# COD AW hängt sich auf/nicht spielbar MP



## drstoecker (7. September 2015)

*COD AW hängt sich auf/nicht spielbar MP*

Hallo, habe Probleme mit Cod AW.  Das Spiel hängt im Menü wenn ich im MP auf online gehe aber irgendwann laüft es dann weiter.  Dann gehe ich auf Spiel suchen dann bleibt das Spiel wieder hängen und das wars dann. Manchmal kommt dann noch der ladebildschirm.  Habe Windows 10 Insider Preview 64bit drauf. Andere Spiele wie BF4 laufen. Hab das Spiel schon komplett neu installiert brachte aber auch keine Besserung.

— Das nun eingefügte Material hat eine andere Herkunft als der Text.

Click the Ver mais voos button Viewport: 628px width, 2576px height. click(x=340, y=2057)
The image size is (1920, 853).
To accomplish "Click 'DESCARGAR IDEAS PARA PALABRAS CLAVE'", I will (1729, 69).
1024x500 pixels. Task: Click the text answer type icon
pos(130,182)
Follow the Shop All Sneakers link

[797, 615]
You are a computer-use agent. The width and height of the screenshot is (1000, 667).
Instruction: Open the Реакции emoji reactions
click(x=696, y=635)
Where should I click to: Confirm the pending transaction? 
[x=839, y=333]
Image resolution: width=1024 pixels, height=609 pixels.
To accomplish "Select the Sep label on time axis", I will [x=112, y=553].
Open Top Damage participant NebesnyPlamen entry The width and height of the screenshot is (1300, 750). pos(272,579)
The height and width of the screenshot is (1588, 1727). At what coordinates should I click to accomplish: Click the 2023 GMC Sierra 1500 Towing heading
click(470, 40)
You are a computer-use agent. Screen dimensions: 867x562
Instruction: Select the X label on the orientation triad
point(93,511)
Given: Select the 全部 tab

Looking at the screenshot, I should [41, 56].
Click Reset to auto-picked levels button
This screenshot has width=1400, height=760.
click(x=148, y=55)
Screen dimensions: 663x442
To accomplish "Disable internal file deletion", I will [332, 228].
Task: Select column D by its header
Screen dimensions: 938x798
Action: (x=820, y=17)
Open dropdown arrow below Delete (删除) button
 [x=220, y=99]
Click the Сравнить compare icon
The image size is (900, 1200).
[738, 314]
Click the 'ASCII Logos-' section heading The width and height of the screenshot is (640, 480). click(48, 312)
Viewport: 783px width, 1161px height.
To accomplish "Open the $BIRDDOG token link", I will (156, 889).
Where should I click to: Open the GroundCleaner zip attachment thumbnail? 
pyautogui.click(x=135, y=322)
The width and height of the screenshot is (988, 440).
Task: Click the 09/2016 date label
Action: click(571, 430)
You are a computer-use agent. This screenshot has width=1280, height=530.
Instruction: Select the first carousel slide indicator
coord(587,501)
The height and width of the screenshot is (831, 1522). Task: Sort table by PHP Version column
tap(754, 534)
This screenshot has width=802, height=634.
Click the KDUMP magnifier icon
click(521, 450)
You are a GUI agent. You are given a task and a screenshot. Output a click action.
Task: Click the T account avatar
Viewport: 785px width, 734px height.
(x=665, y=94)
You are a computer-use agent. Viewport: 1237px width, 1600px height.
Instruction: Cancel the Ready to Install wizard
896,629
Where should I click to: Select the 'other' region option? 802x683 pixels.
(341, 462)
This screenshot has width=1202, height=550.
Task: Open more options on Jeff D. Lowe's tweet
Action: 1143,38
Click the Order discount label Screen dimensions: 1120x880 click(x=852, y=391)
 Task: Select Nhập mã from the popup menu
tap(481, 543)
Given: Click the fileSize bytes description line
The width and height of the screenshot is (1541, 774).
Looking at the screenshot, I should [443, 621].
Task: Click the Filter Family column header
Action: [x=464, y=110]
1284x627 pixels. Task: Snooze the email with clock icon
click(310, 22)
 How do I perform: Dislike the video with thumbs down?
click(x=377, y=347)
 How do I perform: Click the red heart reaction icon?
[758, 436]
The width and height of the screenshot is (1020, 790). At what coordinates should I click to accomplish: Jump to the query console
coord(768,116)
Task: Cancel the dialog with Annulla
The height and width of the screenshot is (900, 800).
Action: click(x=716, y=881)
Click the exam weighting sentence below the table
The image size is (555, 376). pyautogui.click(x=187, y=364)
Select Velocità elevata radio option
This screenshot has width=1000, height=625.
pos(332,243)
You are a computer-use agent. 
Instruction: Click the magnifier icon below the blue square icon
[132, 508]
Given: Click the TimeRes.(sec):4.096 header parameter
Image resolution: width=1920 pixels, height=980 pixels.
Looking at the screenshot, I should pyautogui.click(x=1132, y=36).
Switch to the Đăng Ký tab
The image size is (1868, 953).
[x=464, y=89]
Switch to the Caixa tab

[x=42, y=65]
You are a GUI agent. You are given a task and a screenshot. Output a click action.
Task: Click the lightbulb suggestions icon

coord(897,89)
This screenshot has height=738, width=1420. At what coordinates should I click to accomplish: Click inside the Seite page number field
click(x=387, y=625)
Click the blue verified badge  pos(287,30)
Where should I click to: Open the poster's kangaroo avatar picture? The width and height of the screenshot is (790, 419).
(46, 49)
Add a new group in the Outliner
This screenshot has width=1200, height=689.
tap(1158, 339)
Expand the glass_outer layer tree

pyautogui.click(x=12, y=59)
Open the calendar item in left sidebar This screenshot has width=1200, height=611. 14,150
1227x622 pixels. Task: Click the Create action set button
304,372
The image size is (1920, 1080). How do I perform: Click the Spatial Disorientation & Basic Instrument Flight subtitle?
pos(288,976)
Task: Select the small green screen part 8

Beim starten des Spiels kommt auch immer der Hinweis das es beim letzten mal nicht ordnungsgemäß beendet wurde. Hat jemand eine Idee? Achso manchmal kommt dann noch irgendwann ne Meldung von fataler Fehler irgendwas wenn es hängen geblieben ist.


----------



## Desrupt0r (15. September 2015)

*AW: COD AW hängt sich auf/nicht spielbar MP*

Kannst ja mal die Treiber von deiner Grafikkarte und Windows runterladen, vielleicht hilft das! Oder hast du schon eine Lösung gefunden?


----------



## drstoecker (27. Oktober 2015)

*AW: COD AW hängt sich auf/nicht spielbar MP*

ne habe jetzt ein ganz neues system und es läuft immer noch nicht. alles läuft unter win10, kann das jemand bestätigen? treiber sind alle drauf und akttuell. im menü friert das spiel immer ein.


----------